Professor
University of Washington, School of Oceanography and Astrobiology


Jody Deming received her Ph.D. in Microbiology from the University of Maryland (1981) on the subject of pressure-adapted bacteria associated with sinking particles, sediments and sediment-ingesting invertebrates in the deep sea. As an NSF postdoctoral fellow at Scripps Institution of Oceanography and later as Research Scientist at the Johns Hopkins University (until 1988), her research expanded to include the study of novel thermophilic microbes emanating from deep-sea hydrothermal vents.

Since moving to the University of Washington, where she is Professor of Biological Oceanography, she has directed the Marine Bioremediation Program and helped to establish the Marine Molecular Biotechnology Laboratory and the nation's first graduate training program in Astrobiology. Her current research continues to focus on various types of "extremophiles" in the ocean, centering primarily on the rapidly changing Arctic environment. There, her microbiological, oceanographic, and astrobiological interests converge on the study of particle flux in a cold ocean and its attentuation by cold-adapted microbes and of ecosystem shifts and likely extinctions attributable to loss of sea ice.

Much of her research has been undertaken as part of large interdisciplinary and international programs, for which she has often served in leadership roles as chief scientist shipboard or for various steering committees, symposia and special issues, particularly in her role as Chair of the International Arctic Polynya Program (since 2000). She teaches regularly on wide-ranging issues in biological oceanography and has trained numerous graduate and undergraduate students, publishing over a hundred papers in the process.

Among other committees, she serves on the US Polar Science Board, which also acts as the nation's committee for the International Polar Year 2007-2008, and is a member of the American Academy of Microbiology (1999) and the National Academy of Sciences (2003). Chaired the International Polynya Symposium 2001 in Quebec City in September.

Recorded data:

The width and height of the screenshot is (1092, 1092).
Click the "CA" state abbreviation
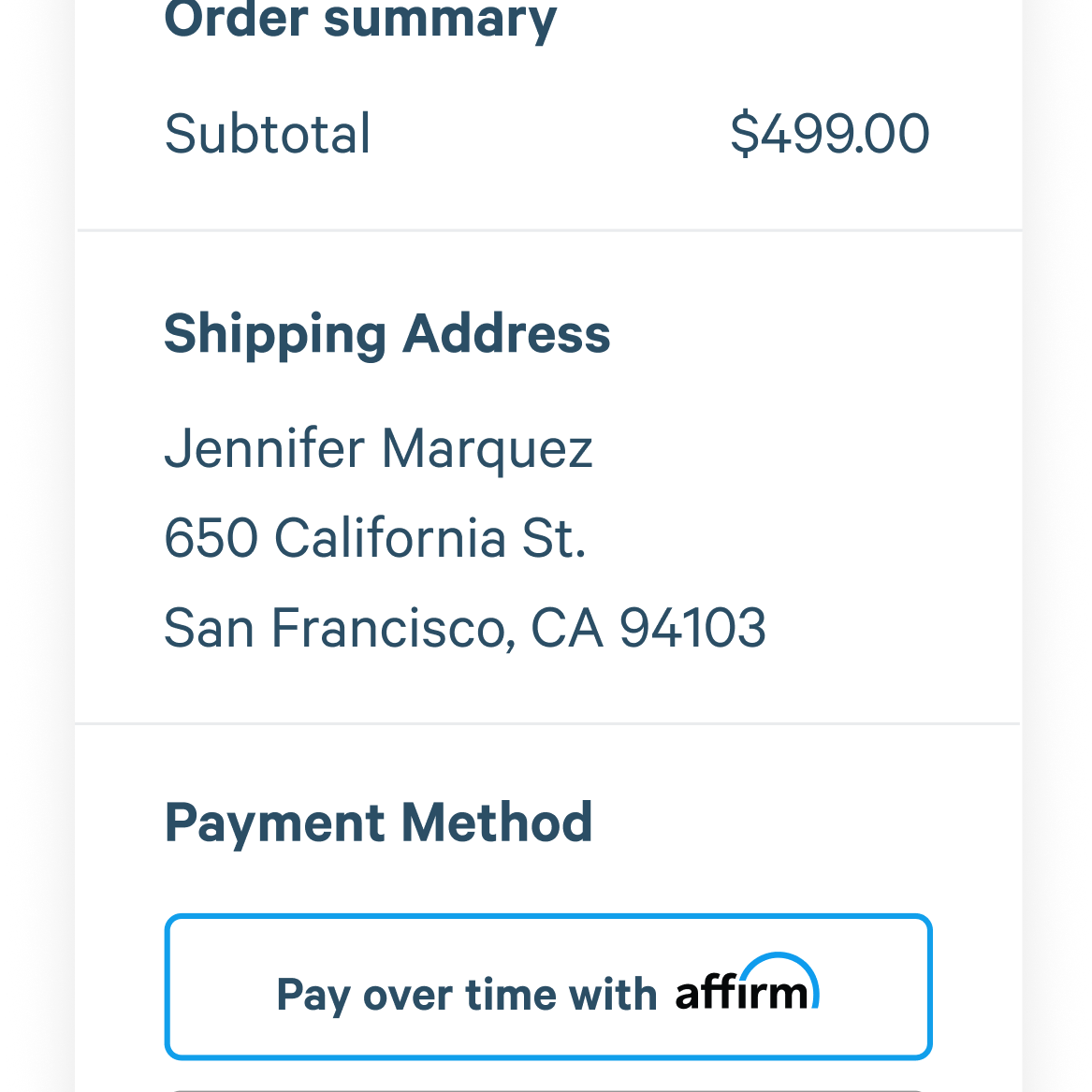pyautogui.click(x=567, y=628)

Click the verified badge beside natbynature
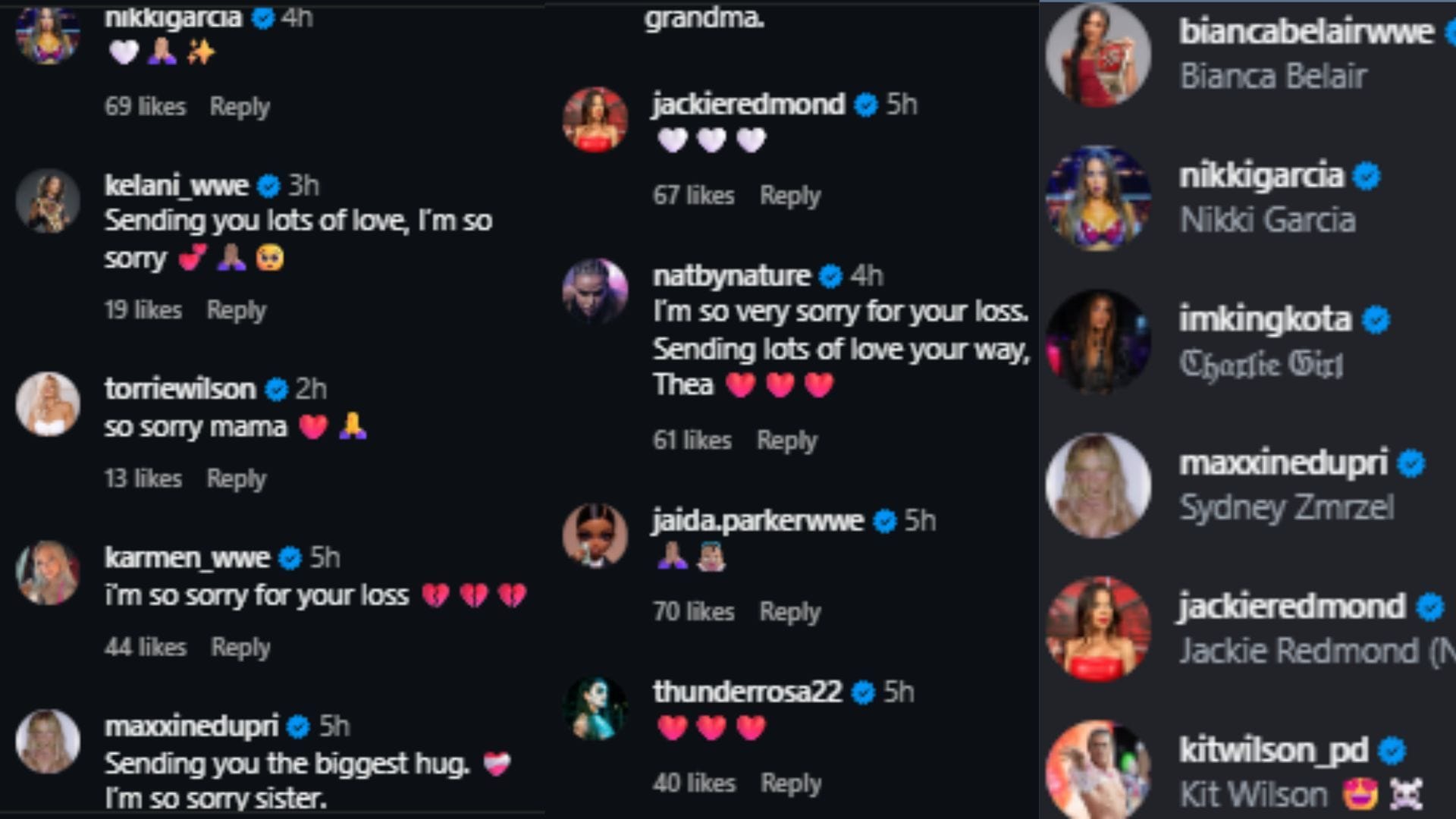tap(832, 275)
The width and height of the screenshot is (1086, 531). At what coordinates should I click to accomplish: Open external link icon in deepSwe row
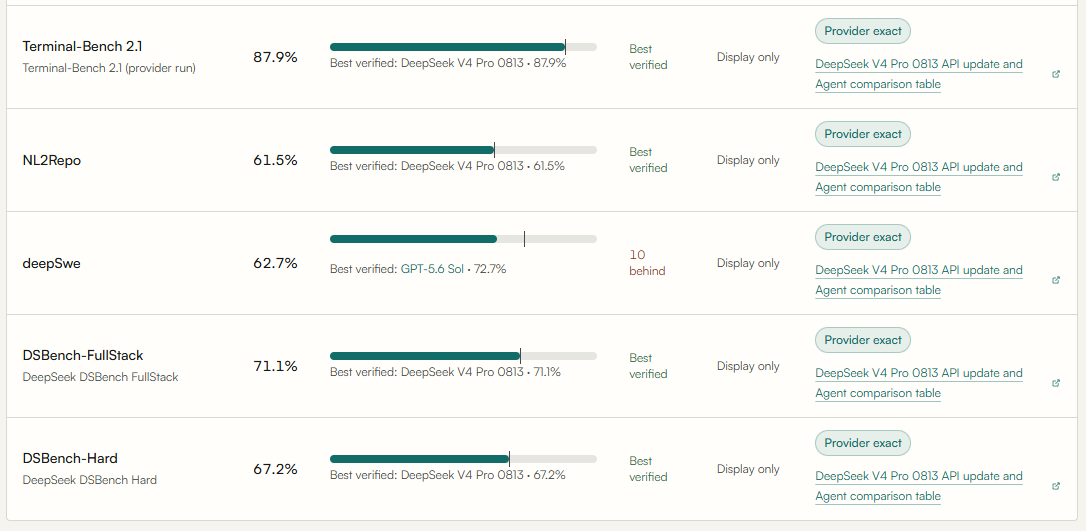(x=1056, y=280)
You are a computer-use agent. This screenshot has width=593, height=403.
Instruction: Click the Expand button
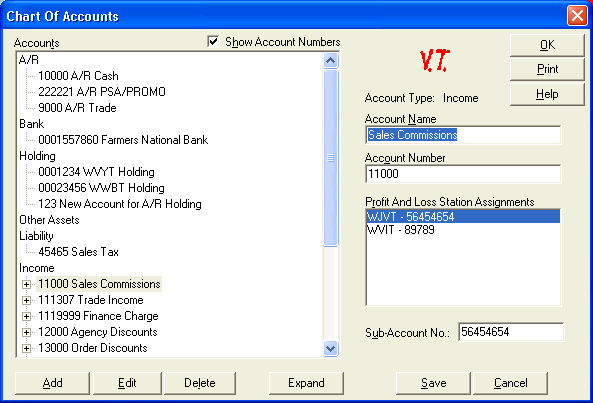pos(306,383)
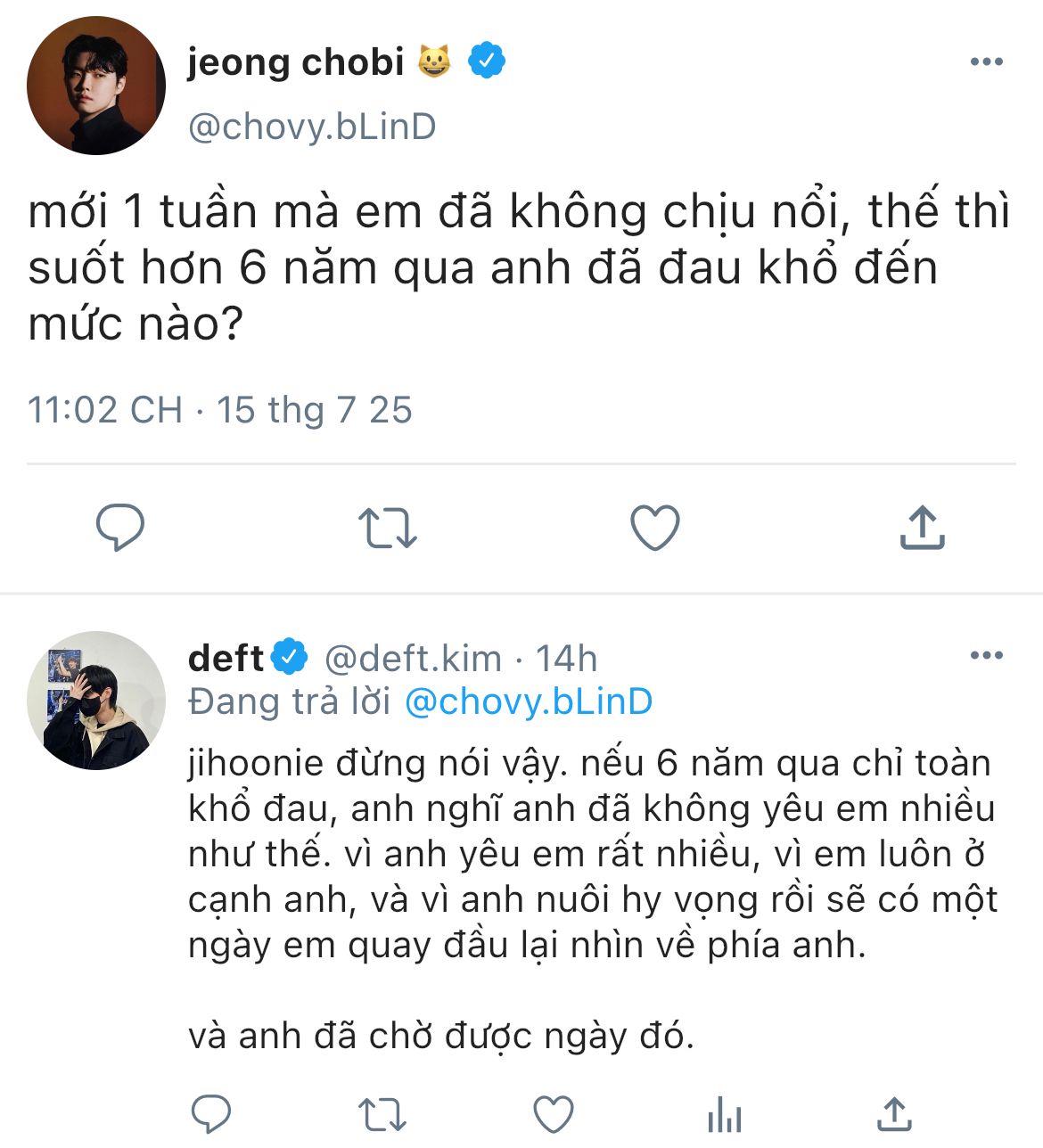
Task: Click jeong chobi's blue verified badge
Action: (487, 61)
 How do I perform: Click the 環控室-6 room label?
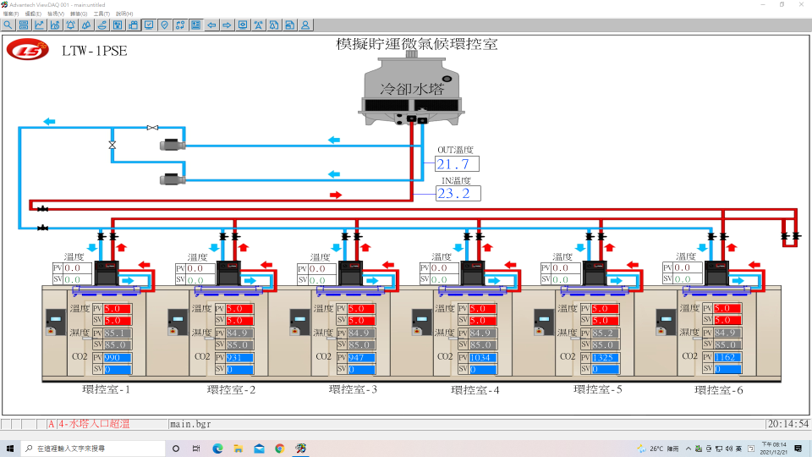coord(717,390)
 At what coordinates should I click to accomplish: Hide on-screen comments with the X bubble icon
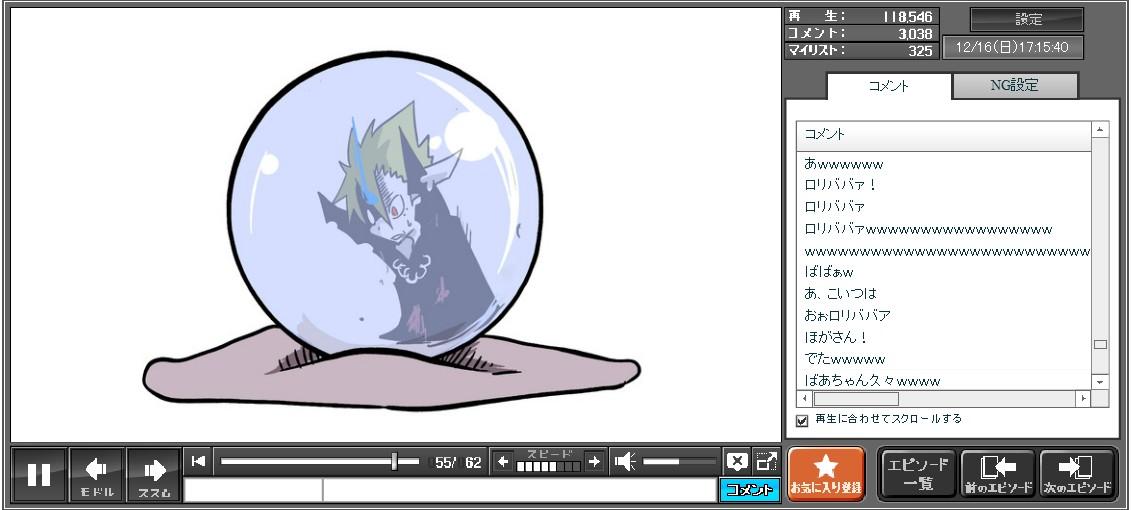pos(737,461)
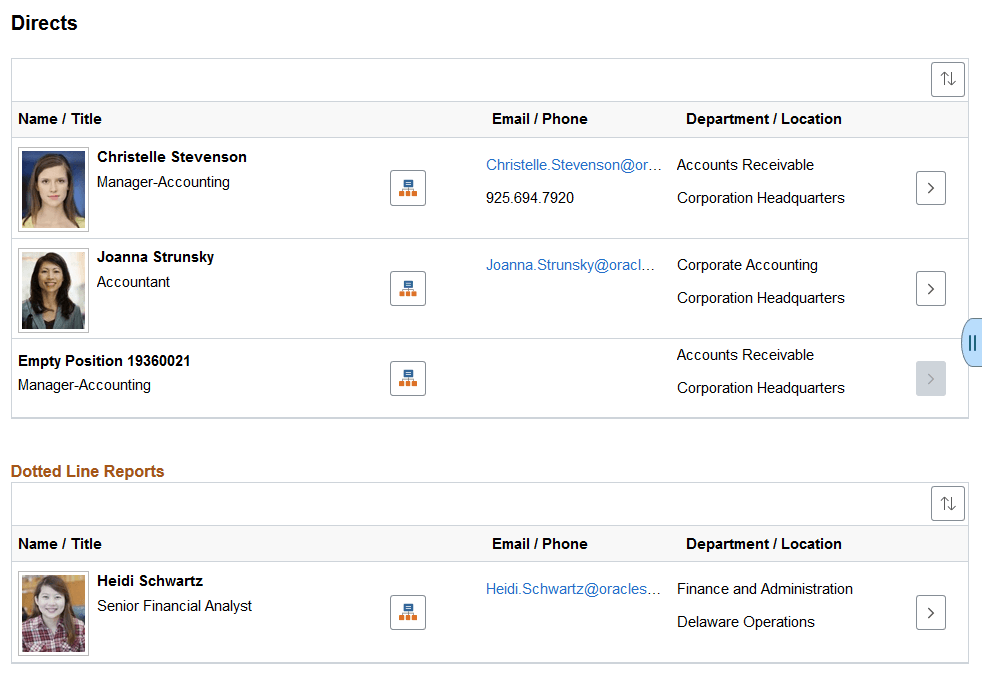Open org chart for Joanna Strunsky
Screen dimensions: 982x674
click(x=407, y=288)
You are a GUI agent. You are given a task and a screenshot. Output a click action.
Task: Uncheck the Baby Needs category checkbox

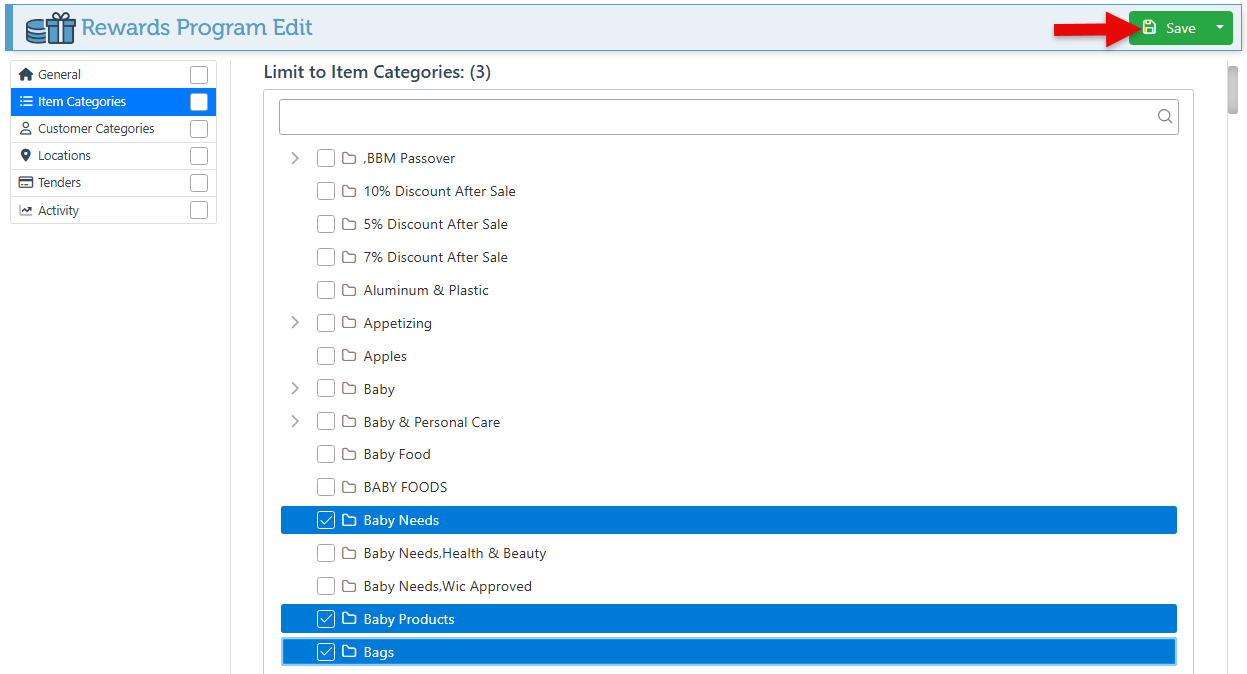click(326, 520)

What the exercise asks:
Transcribe the passage of the Jody Deming profile starting with "Since moving to" and going on through "of sea ice.".

Result for this exercise:
Since moving to the University of Washington, where she is Professor of Biological Oceanography, she has directed the Marine Bioremediation Program and helped to establish the Marine Molecular Biotechnology Laboratory and the nation's first graduate training program in Astrobiology. Her current research continues to focus on various types of "extremophiles" in the ocean, centering primarily on the rapidly changing Arctic environment. There, her microbiological, oceanographic, and astrobiological interests converge on the study of particle flux in a cold ocean and its attentuation by cold-adapted microbes and of ecosystem shifts and likely extinctions attributable to loss of sea ice.